====== Provided material ======

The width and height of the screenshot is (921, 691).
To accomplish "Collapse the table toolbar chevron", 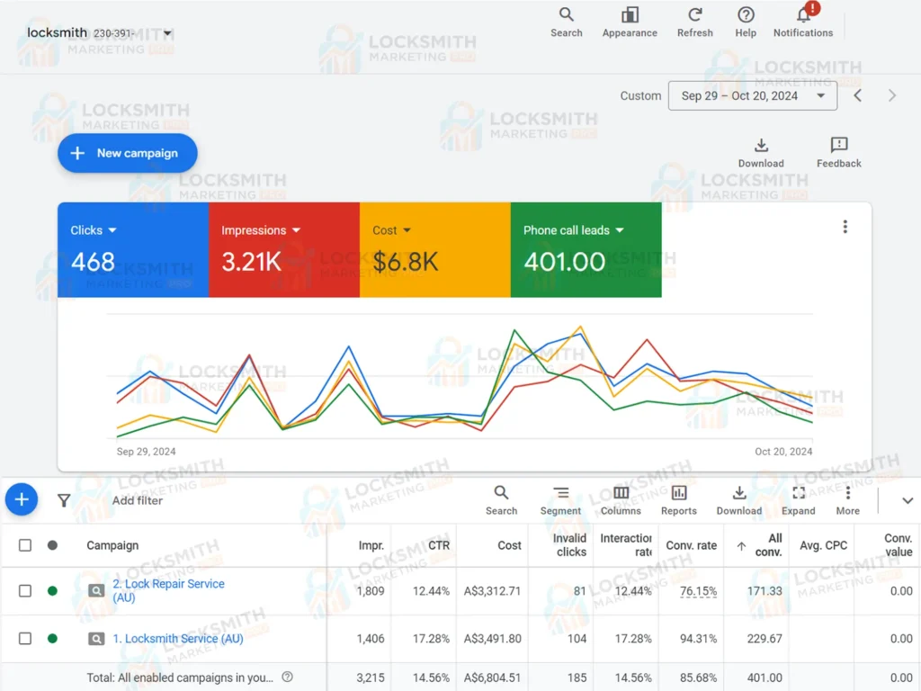I will 907,501.
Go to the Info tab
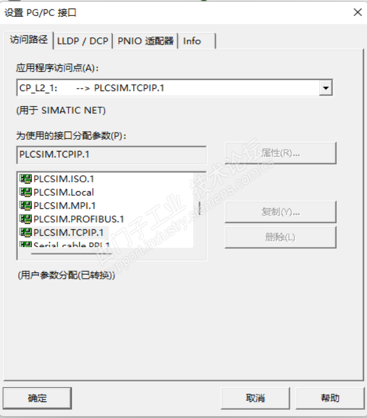 pyautogui.click(x=192, y=41)
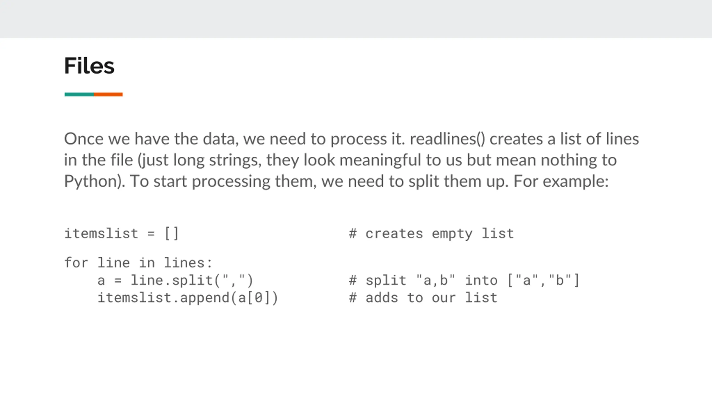Click the comment "# creates empty list"
The image size is (712, 400).
point(431,234)
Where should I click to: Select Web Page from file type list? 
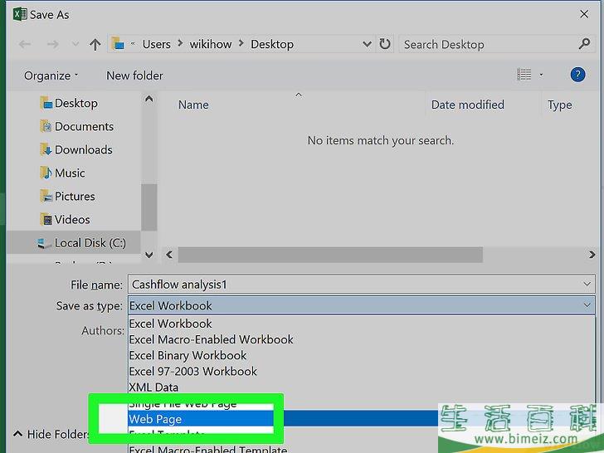click(x=156, y=419)
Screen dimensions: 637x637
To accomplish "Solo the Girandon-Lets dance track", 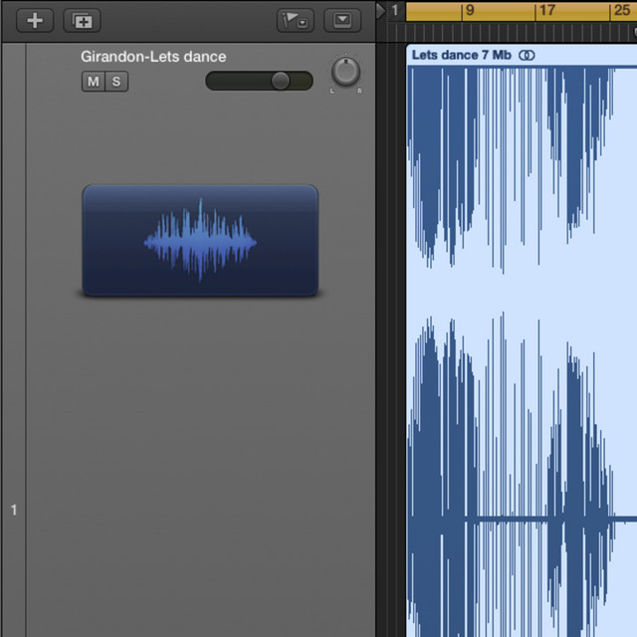I will (116, 82).
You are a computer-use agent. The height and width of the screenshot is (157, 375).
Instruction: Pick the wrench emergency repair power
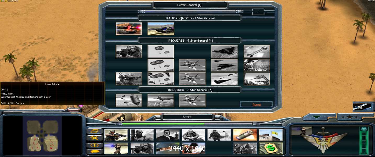256,52
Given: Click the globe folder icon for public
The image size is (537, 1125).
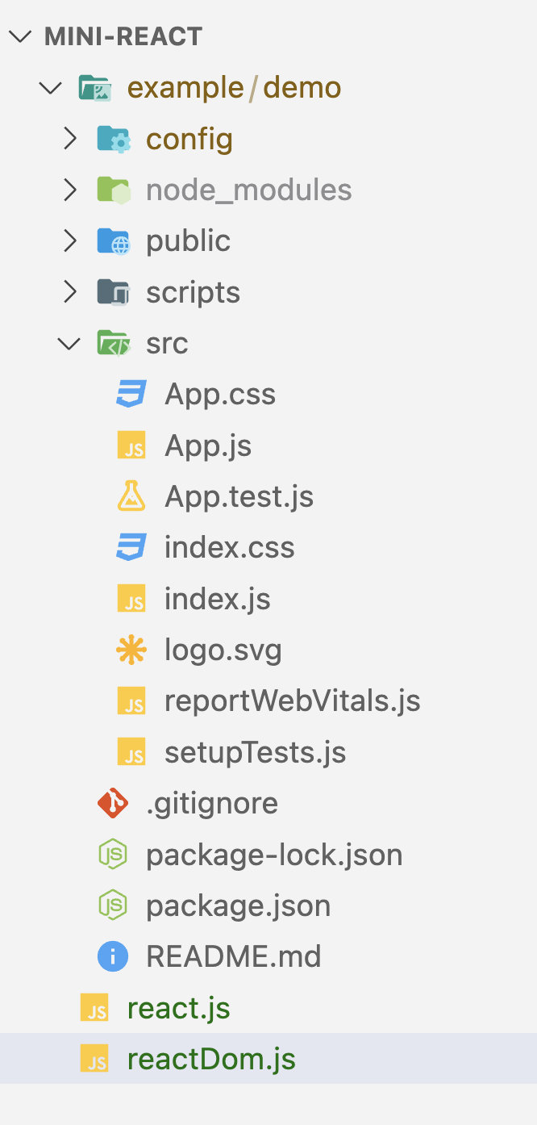Looking at the screenshot, I should click(113, 241).
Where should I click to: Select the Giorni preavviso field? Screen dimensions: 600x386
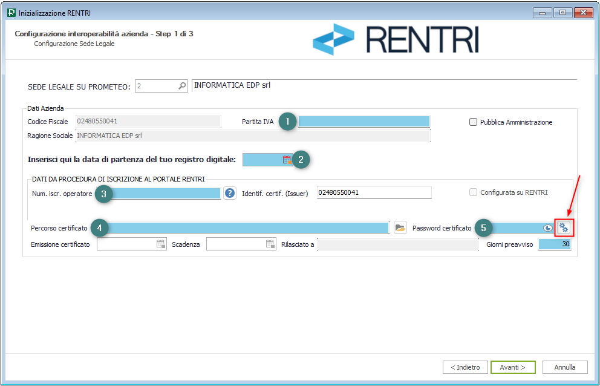(x=555, y=244)
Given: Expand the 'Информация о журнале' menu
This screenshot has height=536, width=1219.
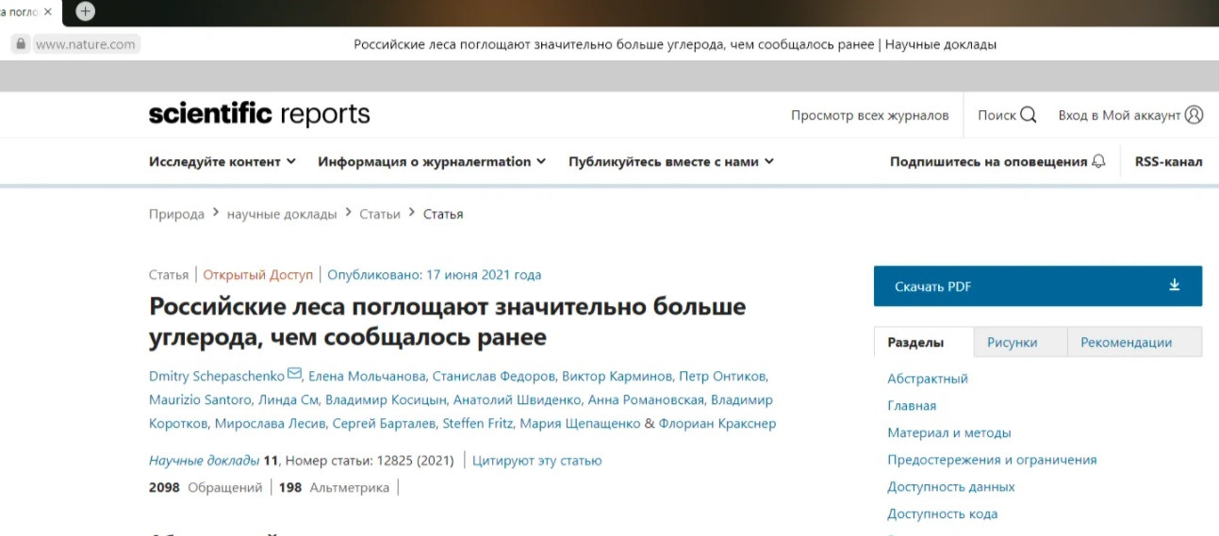Looking at the screenshot, I should tap(432, 161).

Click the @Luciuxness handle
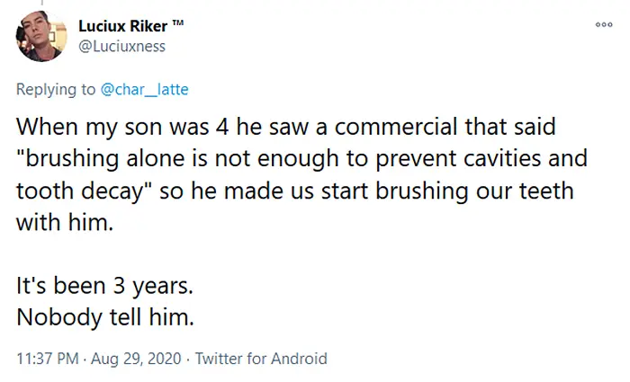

======

* **Required action**: What should appear is an exact copy of the lines from the one containing "Instruction: Pick the" through the last line of the records above, pictures excluded.

* **Solution to this task**:
Instruction: Pick the wrench emergency repair power
256,52
Given: Click the globe folder icon for public
The image size is (537, 1125).
Looking at the screenshot, I should click(113, 241).
Where should I click to: Select the Giorni preavviso field? Screen dimensions: 600x386
(x=555, y=244)
Given: Expand the 'Информация о журнале' menu
This screenshot has height=536, width=1219.
Looking at the screenshot, I should tap(432, 161).

Click the @Luciuxness handle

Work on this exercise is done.